Un test d’ampleur pour le candidat
Ce meeting intervient dans un contexte où Raphaël Glucksmann peine à émerger dans les sondages, crédité d’environ 8 à 10 % des intentions de vote, loin derrière Marine Le Pen et le président sortant, mais aussi derrière certains concurrents de gauche comme Jean-Luc Mélenchon ou Olivier Faure. Son camp espère que cette démonstration de force à Aubervilliers, lieu symbolique de la banlieue parisienne, lui permettra de gagner en visibilité et en crédibilité.
Les organisateurs ont revendiqué la présence de 4 000 personnes, tandis que les forces de l’ordre n’ont pas communiqué de chiffre officiel. L’ambiance était jugée « enthousiaste » par plusieurs participants, mais certains observateurs notent que le candidat devra encore convaincre au-delà de son cercle militant pour espérer franchir le seuil des 15 % nécessaire pour accéder au second tour.
Des oppositions internes persistantes
Toutefois, la réception du discours a été contrastée au sein même de la gauche. Plusieurs dirigeants socialistes, sous couvert d’anonymat, ont exprimé leur scepticisme : « Il parle bien, mais où est le parti ? Où sont les militants ? » a confié l’un d’eux. Les écologistes, par la voix de leur secrétaire national, ont salué « une orientation positive sur le climat », tout en regrettant l’absence de propositions concrètes sur la sortie du nucléaire. Quant à La France insoumise, elle a dénoncé un « meeting de la dernière chance pour un candidat qui n’a pas de base populaire ».

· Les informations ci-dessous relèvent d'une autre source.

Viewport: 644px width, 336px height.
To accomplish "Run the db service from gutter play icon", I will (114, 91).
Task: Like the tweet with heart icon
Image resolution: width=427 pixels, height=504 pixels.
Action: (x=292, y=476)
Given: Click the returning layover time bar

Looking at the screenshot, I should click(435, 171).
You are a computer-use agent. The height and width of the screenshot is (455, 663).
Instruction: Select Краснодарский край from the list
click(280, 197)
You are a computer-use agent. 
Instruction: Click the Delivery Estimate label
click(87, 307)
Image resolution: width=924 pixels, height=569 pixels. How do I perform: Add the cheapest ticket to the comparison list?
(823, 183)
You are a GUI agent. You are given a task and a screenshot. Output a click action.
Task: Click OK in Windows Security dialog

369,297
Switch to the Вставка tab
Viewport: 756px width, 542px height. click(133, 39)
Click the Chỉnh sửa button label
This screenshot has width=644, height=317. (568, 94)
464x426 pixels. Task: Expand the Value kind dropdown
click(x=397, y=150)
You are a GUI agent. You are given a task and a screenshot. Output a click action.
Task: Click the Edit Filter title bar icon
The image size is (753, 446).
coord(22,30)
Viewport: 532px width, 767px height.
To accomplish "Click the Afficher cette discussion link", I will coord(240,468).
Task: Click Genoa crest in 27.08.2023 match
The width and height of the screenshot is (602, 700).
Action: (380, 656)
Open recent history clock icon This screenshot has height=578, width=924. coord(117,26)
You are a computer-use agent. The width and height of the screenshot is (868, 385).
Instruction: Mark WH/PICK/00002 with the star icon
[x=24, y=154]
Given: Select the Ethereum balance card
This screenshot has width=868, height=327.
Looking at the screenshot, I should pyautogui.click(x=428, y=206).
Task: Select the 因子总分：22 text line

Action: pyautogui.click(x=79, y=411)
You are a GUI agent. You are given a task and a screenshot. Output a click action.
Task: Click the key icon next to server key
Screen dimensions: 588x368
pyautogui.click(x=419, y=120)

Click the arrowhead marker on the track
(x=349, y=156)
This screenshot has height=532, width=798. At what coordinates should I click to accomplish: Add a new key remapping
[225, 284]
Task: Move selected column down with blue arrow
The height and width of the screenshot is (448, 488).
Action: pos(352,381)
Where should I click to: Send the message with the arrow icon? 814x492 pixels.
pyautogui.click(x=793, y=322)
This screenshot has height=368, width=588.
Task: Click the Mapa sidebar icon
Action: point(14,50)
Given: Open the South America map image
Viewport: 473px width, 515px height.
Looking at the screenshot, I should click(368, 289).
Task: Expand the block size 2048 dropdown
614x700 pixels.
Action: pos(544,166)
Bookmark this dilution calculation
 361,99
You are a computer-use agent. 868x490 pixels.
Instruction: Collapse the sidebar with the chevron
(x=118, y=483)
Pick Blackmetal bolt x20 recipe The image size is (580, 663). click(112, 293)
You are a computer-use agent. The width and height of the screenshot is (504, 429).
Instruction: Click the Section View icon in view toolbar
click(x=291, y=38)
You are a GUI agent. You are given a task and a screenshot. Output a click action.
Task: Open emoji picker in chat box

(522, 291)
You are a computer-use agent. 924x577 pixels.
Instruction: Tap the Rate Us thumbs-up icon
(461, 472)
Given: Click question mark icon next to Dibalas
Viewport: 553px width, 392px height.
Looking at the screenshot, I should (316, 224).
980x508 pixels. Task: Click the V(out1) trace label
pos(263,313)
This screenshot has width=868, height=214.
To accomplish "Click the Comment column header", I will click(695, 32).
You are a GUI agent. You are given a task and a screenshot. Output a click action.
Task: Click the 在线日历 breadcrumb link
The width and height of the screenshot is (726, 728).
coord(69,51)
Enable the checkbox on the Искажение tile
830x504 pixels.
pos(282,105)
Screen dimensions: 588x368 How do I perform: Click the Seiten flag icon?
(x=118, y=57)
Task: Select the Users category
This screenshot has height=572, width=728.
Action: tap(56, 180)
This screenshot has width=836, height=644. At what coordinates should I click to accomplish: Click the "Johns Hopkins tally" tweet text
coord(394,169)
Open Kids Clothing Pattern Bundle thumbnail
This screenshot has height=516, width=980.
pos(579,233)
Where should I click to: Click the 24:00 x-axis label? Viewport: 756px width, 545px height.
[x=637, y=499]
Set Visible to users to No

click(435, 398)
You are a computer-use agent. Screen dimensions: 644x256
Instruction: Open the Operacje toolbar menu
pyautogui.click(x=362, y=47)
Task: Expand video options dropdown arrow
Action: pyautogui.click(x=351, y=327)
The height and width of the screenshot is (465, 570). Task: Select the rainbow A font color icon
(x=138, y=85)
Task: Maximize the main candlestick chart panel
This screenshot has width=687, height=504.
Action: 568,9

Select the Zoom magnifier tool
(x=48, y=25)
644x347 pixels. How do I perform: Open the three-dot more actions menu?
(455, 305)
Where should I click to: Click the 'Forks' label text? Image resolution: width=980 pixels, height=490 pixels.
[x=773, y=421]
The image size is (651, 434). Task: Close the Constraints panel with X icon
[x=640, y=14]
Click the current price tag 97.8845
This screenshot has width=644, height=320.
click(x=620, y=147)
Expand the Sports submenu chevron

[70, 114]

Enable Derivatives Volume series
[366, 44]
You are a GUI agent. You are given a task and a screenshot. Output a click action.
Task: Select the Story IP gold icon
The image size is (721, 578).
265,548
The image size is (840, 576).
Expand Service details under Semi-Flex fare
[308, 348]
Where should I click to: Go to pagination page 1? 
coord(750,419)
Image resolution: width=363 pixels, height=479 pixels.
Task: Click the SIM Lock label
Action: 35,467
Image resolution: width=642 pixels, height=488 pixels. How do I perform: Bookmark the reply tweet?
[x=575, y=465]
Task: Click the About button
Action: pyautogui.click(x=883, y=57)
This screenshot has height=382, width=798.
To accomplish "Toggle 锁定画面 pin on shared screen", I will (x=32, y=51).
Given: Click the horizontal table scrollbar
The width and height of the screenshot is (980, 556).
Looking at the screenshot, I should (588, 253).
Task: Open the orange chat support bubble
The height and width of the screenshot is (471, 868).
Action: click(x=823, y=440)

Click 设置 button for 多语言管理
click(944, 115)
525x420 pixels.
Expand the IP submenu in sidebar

Malgré ces critiques, Raphaël Glucksmann s’est montré confiant en fin de journée, estimant que « le vent est en train de tourner ». Il a annoncé une série de déplacements en province dans les semaines à venir, notamment dans les Hauts-de-France et en Occitanie, pour tenter de convertir cette impulsion en dynamique électorale durable.
Un rendez-vous avec l’histoire ?
Pour les analystes politiques, ce meeting d’Aubervilliers représente un moment clé pour le député européen. « Il doit prouver qu’il peut incarner une alternative crédible face aux extrêmes et au macronisme », résume un politologue interrogé. « Si ce meeting ne produit pas de décollage dans les enquêtes d’opinion, sa campagne risque de s’essouffler rapidement. »
Reste à savoir si l’enthousiasme de la salle d’Aubervilliers se traduira dans les urnes. Les prochains mois seront décisifs pour Raphaël Glucksmann, qui doit désormais transformer l’essai et convaincre les électeurs de gauche de lui accorder leur confiance pour 2027.